== Exercise details ==
In the copy, include every record below exactly as it appears, but no pictures.

*** Given entries ***

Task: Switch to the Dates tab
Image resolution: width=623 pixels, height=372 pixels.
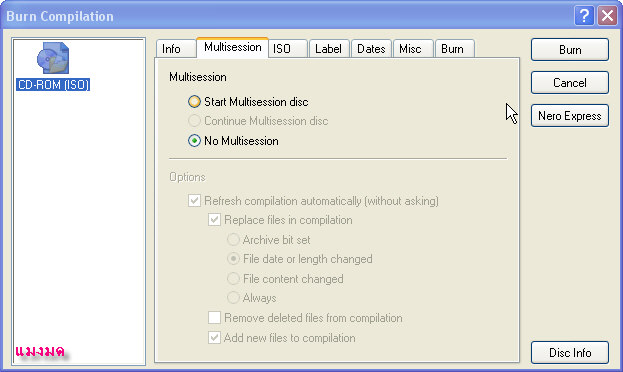Action: 371,49
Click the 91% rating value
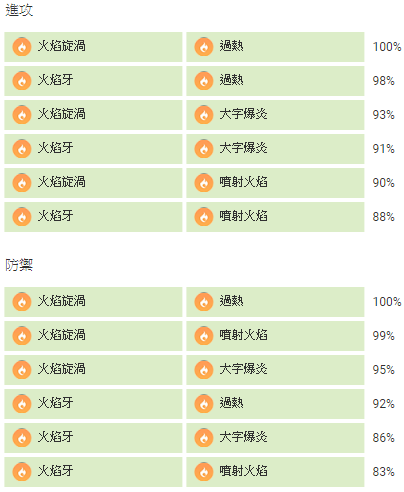The height and width of the screenshot is (492, 404). click(x=383, y=149)
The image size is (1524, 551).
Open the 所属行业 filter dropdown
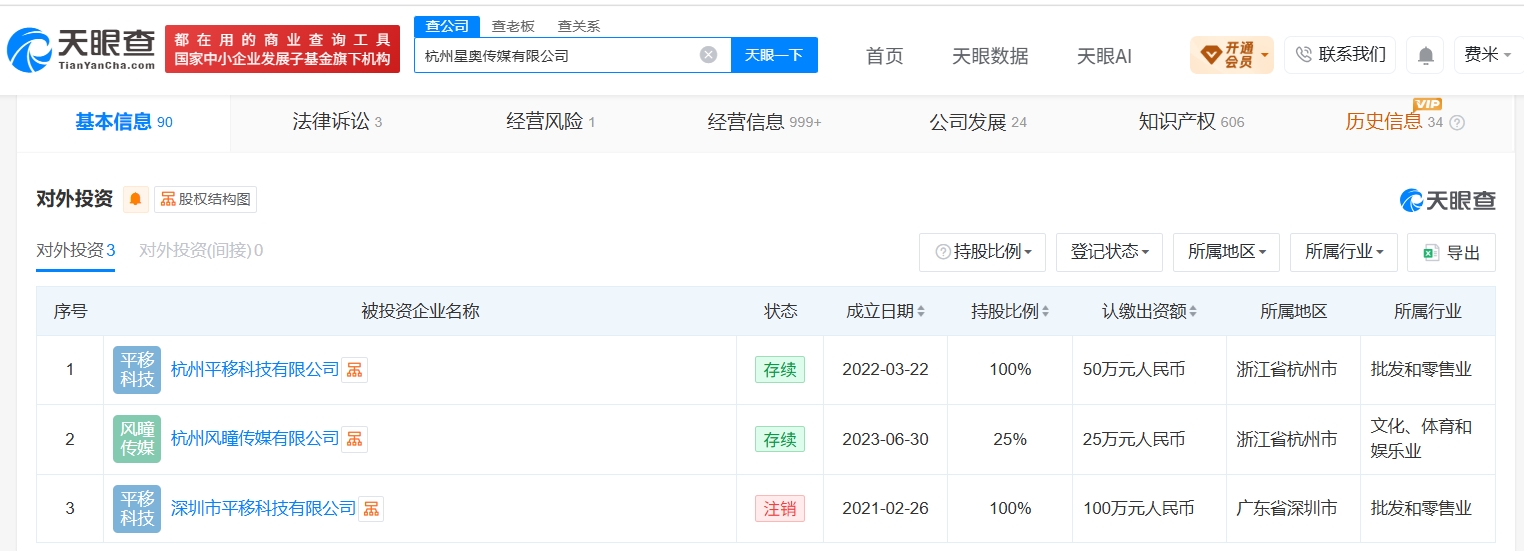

*** End of Given entries ***

== Exercise solution ==
Task: Switch to the Dates tab
Image resolution: width=623 pixels, height=372 pixels.
Action: 371,49
Click the 91% rating value
The height and width of the screenshot is (492, 404). click(x=383, y=149)
The image size is (1524, 551).
Open the 所属行业 filter dropdown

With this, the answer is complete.